Dann passierten mehrere Dinge gleichzeitig. Das Erste, was mich in Aufregung versetzte, war Alva. Sie stand in der Tür, den Blick auf mich gerichtet, voller Angst und Panik. Dann drehte sie ihren Kopf, genauso wie ich, zu der Richtung, aus der wir einen leisen Schrei gehört hatten. Und das war das Dritte und wahrscheinlich Schlimmste, was passierte. Der, der geschrien hatte, war Carter. Henrietta stand hinter ihm, hatte sich über seine Schulter gebeugt und in ihrer Hand... In ihrer Hand war ein großes Küchenmesser. Sie hielt es Carter an den Hals, die Messerspitze drückte leicht in die Haut, aber es tropfte noch kein Blut.
Trotzdem atmete er schwer und starrte panisch und ängstlich zwischen dem Messer, mir und Alva hin und her.

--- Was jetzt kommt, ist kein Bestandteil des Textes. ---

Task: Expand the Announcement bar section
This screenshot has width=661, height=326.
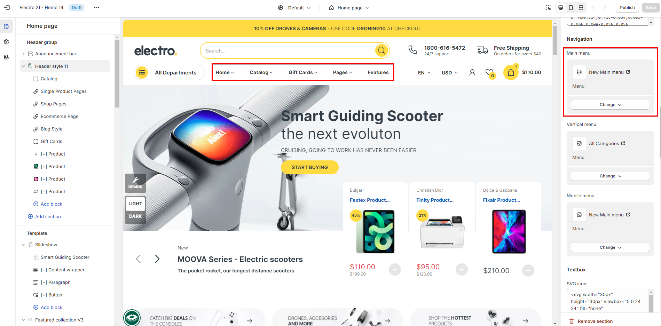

"Alva. Wie schön, dass du da bist", säuselte Henrietta, "Bitte mach die Tür zu." Alva tat zitternd, wie ihr gesagt wurde. "Schön. Dann komm doch bitte etwas näher." Zögernd ging Alva einen Schritt nach vorn. "Erinnerst du dich an mich?"

"Du bist Henrietta. Henrietta Dover."

"Richtig. Und erinnerst du dich noch an den einen Tag?"

"An das Feuer? Ja. Es tut mir leid, ich wollte nicht-!"

"Sei still. Natürlich wolltest du. Du bist eine Mörderin. Du hast meine Mutter umgebracht!" Henriettas Gesicht verzerrte sich zu einem Grinsen. Es war gespenstisch und furchterregend, am liebsten würde ich gar nicht hinsehen wollen, aber ich tat es trotzdem.
Das Messer hielt sie immer noch an Carters Kehle.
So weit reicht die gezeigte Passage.